Home Palu

Haul Guru Tua Kembali Ditiadakan

Ketua Umum Majelis Ulama Indonesia (MUI) Prof Dr KH Ma'ruf Amin, Ketua Utama Alkhairaat HS Saggaf bin Aldjufri, Ketua Umum PB Alkhairaat HS Muhammad Ali Aldjufri, Gubernur DKI Jakarta Anies Baswedan, Gubernur Maluku Utara KH Abdul Gani Kasuba dan Gubernur Sulawesi Tengah H Longki Djanggola, di panggung utama pada peringatan Haul ke-51 Guru Tua. (Foto: Pataruddin/ Metrosulawesi)
  • Abnaul Alkhairaat Diminta Baca Yassin dan Tahlil di Rumah

Palu, Metrosulawesi.id – Mengantisipasi Covid-19 yang masih mewabah di wilayah Sulteng, khususnya di Kota Palu, maka Pengurus Besar (PB) Alkhairaat mengambil keputusan untuk kembali meniadakan pelaksanaan Haul Pendiri Alkhairaat, Alhabib Assayyid Idrus bin Salim Aljufri (Guru Tua) tahun 1442 H/2021.

“Masih seperti tahun lalu, Haul tahun ini belum bisa dilaksanakan. Ini juga hasil komunikasi kami dengan Habib Ali, selaku Ketua Umum PB Alkhairaat,” kata Sekretaris Panitia Haul Guru Tua ke 53, Suhban Lasawedi, Jumat (14/05).

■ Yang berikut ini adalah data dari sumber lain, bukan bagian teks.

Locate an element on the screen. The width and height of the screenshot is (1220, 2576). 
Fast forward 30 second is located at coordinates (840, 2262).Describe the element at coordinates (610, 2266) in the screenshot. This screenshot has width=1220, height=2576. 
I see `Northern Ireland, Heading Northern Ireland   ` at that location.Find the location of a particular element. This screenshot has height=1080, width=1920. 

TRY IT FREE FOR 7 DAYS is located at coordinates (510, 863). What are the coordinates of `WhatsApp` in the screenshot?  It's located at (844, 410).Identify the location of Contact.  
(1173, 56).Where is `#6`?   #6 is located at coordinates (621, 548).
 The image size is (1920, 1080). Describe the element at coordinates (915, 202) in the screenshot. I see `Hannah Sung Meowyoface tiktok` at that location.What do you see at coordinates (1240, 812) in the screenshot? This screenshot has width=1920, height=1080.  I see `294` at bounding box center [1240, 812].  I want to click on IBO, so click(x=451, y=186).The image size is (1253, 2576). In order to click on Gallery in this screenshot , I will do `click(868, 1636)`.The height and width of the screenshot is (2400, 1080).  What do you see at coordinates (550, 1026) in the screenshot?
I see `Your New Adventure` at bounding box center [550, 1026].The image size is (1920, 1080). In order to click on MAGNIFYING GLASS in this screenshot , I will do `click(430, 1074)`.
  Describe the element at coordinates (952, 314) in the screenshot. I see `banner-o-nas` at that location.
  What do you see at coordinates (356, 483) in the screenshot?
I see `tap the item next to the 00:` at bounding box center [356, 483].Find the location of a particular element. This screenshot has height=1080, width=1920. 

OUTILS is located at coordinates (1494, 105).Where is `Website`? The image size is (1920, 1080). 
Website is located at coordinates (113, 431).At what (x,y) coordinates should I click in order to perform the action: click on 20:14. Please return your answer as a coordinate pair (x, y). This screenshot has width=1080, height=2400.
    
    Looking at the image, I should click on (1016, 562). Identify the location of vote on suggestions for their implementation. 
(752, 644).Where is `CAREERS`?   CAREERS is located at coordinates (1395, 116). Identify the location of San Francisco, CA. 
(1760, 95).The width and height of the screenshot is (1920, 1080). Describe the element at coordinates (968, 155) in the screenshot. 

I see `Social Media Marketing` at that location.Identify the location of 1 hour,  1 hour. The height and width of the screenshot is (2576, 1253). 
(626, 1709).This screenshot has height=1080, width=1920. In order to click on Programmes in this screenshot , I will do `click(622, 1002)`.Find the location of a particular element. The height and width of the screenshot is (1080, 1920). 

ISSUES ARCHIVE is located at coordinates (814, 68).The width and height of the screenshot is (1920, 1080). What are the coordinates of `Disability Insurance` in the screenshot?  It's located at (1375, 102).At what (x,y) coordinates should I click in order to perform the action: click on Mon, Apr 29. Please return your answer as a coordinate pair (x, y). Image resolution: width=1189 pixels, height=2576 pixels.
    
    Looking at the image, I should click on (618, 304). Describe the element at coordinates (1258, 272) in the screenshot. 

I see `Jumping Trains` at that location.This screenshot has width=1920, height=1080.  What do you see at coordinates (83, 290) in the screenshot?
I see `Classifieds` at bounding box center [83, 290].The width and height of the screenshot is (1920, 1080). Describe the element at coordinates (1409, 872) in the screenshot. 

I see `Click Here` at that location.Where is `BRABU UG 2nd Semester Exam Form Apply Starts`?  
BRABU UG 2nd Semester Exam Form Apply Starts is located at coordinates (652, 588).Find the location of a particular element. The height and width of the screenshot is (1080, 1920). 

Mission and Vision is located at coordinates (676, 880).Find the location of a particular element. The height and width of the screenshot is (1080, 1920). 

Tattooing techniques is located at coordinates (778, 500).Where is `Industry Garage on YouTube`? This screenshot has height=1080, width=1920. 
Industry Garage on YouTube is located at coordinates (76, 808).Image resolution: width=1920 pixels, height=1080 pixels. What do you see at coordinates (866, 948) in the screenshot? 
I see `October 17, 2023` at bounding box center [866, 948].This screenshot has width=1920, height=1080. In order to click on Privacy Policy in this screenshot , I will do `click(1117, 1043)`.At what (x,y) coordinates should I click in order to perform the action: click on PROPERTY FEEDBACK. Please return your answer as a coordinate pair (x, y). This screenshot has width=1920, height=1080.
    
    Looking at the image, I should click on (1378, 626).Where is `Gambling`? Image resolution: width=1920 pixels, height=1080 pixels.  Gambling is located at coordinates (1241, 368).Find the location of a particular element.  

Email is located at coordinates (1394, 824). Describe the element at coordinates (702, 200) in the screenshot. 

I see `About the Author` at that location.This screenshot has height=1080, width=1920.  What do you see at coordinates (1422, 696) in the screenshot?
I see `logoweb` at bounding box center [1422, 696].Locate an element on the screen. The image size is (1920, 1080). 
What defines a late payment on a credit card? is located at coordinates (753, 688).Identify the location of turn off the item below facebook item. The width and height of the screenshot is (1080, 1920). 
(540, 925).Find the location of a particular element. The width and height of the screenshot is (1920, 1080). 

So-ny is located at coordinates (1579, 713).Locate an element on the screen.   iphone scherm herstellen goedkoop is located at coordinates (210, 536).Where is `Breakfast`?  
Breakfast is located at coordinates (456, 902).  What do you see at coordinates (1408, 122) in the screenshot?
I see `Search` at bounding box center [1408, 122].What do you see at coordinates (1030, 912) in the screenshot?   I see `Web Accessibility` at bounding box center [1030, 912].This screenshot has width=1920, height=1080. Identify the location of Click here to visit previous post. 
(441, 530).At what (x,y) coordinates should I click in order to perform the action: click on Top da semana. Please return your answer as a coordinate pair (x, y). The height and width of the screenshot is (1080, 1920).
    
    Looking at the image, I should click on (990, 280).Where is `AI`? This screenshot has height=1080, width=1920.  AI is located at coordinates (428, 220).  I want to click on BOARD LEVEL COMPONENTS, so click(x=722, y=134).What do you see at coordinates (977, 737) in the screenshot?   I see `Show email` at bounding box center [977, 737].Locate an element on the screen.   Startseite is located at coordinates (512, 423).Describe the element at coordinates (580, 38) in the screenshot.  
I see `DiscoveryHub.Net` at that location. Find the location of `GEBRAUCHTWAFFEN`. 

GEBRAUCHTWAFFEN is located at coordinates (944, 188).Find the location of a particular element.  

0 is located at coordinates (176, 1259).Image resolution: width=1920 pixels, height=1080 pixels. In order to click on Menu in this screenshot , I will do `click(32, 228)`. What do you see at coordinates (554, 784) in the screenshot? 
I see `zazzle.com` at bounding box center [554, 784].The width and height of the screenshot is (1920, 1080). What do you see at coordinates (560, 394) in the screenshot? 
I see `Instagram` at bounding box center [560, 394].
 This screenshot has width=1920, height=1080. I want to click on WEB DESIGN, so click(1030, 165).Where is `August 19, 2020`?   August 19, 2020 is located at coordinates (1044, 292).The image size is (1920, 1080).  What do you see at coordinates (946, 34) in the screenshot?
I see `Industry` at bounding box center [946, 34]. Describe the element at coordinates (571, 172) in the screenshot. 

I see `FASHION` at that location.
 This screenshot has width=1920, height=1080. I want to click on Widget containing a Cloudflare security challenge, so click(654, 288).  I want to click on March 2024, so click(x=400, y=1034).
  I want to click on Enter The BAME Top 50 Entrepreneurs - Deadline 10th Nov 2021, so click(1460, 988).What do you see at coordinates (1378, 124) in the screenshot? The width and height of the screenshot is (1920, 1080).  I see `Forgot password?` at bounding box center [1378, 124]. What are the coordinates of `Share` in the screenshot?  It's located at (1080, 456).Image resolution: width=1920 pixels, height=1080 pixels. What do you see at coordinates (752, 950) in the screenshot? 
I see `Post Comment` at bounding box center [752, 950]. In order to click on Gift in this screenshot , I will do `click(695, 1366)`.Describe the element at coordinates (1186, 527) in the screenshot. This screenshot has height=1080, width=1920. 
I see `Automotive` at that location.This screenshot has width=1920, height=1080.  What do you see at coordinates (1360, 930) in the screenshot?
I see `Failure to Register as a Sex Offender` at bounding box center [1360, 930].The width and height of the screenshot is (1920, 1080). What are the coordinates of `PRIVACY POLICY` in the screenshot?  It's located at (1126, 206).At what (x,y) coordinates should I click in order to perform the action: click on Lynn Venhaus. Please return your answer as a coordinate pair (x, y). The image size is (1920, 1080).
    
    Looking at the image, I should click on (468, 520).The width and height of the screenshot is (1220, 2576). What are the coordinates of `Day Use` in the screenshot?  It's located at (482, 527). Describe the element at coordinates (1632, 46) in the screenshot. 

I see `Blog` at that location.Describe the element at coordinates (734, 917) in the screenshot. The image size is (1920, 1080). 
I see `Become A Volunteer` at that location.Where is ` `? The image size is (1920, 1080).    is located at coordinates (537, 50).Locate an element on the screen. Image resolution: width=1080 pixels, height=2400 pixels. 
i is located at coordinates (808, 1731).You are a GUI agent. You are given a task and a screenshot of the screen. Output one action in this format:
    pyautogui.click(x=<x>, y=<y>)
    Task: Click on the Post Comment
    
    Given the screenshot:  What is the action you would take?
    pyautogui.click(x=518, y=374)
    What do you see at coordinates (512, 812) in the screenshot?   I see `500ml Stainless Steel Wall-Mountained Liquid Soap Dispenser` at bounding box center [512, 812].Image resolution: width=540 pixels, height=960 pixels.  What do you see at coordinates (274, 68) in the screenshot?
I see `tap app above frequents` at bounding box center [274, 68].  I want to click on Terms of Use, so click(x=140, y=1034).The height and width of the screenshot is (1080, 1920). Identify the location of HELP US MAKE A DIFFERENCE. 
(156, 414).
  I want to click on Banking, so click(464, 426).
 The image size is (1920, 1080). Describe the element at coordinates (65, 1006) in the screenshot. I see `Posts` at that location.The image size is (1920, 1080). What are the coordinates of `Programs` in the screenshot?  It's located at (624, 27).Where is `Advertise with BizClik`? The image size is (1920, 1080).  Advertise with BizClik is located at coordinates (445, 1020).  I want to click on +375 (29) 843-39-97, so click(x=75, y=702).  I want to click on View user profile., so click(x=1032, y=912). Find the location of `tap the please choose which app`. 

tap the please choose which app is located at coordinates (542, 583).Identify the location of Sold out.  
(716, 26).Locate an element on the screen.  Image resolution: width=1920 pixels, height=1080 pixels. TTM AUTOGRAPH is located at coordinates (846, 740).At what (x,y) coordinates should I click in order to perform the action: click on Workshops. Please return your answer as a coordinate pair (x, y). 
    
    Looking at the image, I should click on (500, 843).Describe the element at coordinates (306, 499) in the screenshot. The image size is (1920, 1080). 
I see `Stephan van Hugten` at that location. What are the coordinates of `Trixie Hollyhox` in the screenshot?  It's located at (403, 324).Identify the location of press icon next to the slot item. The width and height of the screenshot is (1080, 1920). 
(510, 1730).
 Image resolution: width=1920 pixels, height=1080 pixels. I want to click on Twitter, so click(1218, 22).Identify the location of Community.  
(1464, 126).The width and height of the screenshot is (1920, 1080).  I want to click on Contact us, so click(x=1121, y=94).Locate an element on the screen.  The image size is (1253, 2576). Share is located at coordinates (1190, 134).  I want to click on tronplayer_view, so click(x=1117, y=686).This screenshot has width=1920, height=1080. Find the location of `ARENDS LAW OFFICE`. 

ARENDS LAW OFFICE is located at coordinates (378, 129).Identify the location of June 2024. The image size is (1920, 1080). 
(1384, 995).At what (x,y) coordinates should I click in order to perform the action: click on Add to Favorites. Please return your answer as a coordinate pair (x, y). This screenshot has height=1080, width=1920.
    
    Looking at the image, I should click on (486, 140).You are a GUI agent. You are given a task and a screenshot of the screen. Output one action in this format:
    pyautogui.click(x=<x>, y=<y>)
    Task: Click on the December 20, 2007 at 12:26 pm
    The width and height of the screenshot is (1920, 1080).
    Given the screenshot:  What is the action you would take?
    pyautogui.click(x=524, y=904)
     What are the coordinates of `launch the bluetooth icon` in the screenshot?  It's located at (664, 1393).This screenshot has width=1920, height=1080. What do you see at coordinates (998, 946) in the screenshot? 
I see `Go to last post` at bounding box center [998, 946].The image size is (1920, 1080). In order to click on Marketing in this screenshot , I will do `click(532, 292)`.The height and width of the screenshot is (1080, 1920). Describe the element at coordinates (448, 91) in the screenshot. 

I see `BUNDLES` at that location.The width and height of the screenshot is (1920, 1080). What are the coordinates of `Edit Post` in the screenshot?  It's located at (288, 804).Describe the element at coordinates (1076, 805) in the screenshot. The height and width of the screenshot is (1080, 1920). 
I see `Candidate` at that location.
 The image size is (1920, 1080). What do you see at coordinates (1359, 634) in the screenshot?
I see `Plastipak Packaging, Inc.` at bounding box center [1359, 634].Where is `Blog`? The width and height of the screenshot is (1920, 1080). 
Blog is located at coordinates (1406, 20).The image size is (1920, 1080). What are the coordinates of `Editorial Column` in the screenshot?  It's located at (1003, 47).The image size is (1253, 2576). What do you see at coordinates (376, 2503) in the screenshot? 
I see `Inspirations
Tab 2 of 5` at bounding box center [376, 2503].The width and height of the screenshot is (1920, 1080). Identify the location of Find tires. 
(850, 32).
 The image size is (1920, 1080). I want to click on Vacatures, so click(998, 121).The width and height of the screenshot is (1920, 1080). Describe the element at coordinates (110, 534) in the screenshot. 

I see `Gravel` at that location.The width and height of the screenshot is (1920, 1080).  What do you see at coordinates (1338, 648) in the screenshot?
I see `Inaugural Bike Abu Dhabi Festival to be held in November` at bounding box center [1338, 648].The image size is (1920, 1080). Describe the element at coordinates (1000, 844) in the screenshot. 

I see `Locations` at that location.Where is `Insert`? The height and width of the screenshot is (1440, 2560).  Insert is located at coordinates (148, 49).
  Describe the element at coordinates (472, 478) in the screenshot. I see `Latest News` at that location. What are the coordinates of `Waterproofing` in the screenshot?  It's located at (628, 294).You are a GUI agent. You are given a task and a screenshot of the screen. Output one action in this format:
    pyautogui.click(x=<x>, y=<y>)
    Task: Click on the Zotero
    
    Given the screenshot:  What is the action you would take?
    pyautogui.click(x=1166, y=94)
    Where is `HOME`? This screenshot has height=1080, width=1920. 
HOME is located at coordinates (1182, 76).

PB Alkhairaat, kata Suhban, sebagai lembaga resmi yang menaungi dan mengatur perhimpunan Alkhairaat, termasuk pelaksanaan Haul Guru Tua, akan turut berperan aktif membantu pemerintah mencegah penyebaran wabah Corona yang hingga hari ini belum menandakan penurunan yang signifikan.

“Bagi warga Alkhairaat yang mau mengadakan Haul, silahkan melaksanakannya di tempat masing-masing, dengan tetap mematuhi protokol kesehatan Covid-19,” kata Suhban yang juga Ketua Majelis Dakwah PB Alkhairaat.

Terpisah, Sekretaris Majelis Pendidikan PB Alkhairaat, Reza Anshar, juga angkat bicara menanggapi flyer undangan Haul yang tersebar di media sosial. Menurutnya, sah-sah saja jika ada warga Alkhairaat yang mau melaksanakan Haul, namun sebaiknya tidak membawa nama dan atribut Alkhairaat yang di dalamnya ada logo Alkhairaat.

“Karena secara kelembagaan logo itu hanya dimiliki secara sah oleh PB Alkhairaat. Secara hukum, tahun 2017 logo Alkhairaat segi lima berwarna dasar kuning itu resmi milik PB Alkhairaat dan sudah mendapat Keputusan Kemenkumham dengan nomor IDM000639525,” jelas Reza.

Begitu juga dengan media. Kata dia, yang diakui dan berada langsung di bawah naungan PB Alkhairaat hanyalah Harian Media Alkhairaat yang kini menjadi MALOnline (media.alkhairaat.id) sebagaimana yang sudah disampaikan Ketua Umum PB Alkhairaat, beberapa waktu lalu.

Sementara itu, Ketua Pengurus Besar (PB) Alkhairaat, Habib Shaleh bin Muhammad Aljufri, ikut memberikan pernyataan mengenai peringatan Haul Alhabib Idrus bin Salim Aljufri (Guru Tua) tahun ini, apakah dilaksanakan secara terbuka seperti tahun-tahun sebelumnya, atau tidak.

Pernyataan ini ditulis Habib Shaleh melalui akun media sosial “Majlis Ta’lim Abnaul Khairaat”, Jumat (14/05).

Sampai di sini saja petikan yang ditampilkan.